Throughout the listing that follows, find each line with the word "color" and copy it.

----- RECORDS FOR THIS TASK

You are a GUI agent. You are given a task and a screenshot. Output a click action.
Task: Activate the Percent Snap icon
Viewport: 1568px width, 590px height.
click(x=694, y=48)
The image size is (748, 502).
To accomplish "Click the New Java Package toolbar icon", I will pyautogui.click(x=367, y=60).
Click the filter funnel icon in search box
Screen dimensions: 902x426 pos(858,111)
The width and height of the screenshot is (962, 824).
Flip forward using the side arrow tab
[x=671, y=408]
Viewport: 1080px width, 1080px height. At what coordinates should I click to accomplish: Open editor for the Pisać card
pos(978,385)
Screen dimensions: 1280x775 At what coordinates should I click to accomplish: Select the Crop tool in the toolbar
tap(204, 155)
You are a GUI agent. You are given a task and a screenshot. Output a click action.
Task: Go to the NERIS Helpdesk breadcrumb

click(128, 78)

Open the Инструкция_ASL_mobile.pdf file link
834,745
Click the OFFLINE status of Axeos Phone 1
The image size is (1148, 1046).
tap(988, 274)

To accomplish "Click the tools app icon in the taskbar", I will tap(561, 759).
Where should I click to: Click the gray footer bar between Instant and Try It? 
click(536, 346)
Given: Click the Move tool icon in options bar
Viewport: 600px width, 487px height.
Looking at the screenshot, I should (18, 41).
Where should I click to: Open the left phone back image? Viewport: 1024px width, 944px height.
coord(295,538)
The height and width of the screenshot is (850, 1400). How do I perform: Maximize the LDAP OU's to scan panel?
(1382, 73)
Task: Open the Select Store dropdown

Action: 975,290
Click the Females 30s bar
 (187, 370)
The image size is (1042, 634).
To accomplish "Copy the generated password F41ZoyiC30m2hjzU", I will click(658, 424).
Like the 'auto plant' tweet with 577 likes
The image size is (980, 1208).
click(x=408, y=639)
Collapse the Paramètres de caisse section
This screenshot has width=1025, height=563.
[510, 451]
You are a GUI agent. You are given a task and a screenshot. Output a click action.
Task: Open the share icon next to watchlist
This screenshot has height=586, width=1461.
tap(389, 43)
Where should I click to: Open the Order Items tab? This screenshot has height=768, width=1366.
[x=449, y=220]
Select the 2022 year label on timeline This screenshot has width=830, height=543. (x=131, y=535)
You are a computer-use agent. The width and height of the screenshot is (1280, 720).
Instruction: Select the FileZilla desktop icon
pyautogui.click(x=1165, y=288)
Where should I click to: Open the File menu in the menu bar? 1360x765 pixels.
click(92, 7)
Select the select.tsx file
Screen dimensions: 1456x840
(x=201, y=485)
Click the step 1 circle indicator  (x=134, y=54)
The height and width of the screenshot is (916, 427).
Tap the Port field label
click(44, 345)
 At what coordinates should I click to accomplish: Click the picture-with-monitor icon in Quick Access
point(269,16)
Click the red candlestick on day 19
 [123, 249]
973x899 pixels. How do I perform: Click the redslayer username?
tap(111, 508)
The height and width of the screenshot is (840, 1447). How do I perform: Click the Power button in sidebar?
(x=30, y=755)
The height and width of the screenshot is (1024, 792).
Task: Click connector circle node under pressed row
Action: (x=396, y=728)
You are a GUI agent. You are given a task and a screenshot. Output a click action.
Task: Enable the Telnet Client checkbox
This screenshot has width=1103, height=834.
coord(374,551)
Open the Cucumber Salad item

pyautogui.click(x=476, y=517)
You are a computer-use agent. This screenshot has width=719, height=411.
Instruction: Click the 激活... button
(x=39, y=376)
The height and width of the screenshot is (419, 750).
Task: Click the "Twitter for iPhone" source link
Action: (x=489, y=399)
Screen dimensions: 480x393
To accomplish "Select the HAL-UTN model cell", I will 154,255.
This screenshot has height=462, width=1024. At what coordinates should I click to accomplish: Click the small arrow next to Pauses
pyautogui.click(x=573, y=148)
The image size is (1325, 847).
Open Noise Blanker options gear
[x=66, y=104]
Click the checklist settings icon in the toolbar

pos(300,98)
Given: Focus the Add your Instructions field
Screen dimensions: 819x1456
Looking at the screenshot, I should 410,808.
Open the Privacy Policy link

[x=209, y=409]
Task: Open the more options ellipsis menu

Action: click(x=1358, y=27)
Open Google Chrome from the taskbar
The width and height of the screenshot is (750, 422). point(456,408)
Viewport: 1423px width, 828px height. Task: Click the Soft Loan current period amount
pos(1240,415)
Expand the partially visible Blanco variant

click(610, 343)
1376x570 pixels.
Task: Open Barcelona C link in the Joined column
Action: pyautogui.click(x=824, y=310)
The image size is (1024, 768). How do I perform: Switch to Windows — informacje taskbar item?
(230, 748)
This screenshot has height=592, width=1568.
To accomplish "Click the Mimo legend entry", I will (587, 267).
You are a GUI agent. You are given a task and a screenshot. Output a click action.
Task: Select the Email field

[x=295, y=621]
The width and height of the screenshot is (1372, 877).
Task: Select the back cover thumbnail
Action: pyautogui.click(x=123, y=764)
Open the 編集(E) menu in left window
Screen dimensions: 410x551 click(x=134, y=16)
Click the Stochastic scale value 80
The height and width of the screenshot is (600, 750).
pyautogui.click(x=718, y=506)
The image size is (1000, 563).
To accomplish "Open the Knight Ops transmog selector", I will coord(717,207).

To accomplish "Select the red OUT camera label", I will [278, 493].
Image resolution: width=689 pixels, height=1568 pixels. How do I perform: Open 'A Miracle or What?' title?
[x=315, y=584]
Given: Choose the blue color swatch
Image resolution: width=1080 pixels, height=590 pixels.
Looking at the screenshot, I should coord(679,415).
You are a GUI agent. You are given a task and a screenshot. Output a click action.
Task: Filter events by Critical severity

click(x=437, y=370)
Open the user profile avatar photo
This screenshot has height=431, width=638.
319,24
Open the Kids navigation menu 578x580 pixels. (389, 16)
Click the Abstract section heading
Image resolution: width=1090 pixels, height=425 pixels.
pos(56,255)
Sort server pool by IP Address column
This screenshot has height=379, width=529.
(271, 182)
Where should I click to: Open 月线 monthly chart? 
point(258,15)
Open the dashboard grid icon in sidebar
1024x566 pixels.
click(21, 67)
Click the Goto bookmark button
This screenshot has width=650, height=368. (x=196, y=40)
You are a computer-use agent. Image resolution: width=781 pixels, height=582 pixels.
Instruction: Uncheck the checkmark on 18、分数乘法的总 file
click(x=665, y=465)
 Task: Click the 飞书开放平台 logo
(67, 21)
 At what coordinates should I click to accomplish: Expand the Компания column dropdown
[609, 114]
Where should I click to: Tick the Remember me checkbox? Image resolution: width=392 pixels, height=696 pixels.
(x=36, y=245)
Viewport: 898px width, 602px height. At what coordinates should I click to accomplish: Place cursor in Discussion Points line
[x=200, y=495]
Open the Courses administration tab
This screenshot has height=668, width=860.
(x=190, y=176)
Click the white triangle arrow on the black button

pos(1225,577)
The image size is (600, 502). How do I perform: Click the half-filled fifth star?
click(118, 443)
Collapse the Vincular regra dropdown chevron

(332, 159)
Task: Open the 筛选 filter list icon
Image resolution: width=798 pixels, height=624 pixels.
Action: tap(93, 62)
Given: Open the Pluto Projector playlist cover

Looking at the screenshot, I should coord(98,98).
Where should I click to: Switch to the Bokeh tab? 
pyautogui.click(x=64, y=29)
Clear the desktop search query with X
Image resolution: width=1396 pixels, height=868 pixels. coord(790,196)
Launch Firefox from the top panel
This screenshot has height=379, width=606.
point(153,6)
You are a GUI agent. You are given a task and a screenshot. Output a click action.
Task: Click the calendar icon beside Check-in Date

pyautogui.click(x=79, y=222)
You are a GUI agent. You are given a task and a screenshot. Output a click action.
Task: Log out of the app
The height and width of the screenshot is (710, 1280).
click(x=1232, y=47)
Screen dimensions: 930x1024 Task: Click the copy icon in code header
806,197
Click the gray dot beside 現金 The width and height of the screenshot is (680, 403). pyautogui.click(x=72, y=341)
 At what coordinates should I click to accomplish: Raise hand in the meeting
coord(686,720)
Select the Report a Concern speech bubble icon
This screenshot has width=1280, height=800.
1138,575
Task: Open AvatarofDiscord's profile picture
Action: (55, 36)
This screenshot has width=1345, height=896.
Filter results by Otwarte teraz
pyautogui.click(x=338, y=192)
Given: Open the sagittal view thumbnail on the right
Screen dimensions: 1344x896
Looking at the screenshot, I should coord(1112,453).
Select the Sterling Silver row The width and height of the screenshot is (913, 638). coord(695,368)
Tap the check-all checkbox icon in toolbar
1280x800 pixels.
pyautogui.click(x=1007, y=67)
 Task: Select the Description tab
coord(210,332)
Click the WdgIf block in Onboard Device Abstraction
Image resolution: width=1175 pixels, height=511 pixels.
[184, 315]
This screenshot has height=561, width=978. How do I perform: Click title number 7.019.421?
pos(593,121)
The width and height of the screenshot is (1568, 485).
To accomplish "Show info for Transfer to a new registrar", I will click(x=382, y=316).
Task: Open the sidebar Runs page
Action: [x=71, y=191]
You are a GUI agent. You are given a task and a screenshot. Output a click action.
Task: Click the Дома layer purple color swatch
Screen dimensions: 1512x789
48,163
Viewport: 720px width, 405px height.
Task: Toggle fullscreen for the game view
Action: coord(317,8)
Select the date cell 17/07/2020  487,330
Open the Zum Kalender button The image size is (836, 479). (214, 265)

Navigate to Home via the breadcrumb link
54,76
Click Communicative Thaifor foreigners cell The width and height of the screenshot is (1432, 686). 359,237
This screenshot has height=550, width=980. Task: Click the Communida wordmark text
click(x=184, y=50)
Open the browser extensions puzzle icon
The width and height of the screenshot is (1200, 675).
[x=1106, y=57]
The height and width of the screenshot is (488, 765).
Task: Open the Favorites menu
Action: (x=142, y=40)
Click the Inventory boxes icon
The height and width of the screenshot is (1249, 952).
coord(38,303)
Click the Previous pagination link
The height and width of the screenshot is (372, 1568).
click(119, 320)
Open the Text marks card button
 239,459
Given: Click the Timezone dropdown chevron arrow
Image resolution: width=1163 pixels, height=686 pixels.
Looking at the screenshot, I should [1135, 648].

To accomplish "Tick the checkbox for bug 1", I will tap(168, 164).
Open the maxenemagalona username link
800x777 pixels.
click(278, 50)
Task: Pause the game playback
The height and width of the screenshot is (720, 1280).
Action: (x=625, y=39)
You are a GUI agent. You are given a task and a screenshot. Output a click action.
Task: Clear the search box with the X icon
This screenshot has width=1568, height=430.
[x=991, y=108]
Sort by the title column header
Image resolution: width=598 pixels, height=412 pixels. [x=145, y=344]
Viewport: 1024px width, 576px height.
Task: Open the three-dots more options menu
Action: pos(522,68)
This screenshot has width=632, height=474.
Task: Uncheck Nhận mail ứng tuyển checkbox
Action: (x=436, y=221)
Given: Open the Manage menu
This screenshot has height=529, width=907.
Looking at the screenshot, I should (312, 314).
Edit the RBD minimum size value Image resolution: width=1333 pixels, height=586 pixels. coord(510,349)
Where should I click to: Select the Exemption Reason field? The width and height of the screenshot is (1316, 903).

----------

> **EXPECTED ANSWER**:
Given: Choose the blue color swatch
Task: Click the Дома layer purple color swatch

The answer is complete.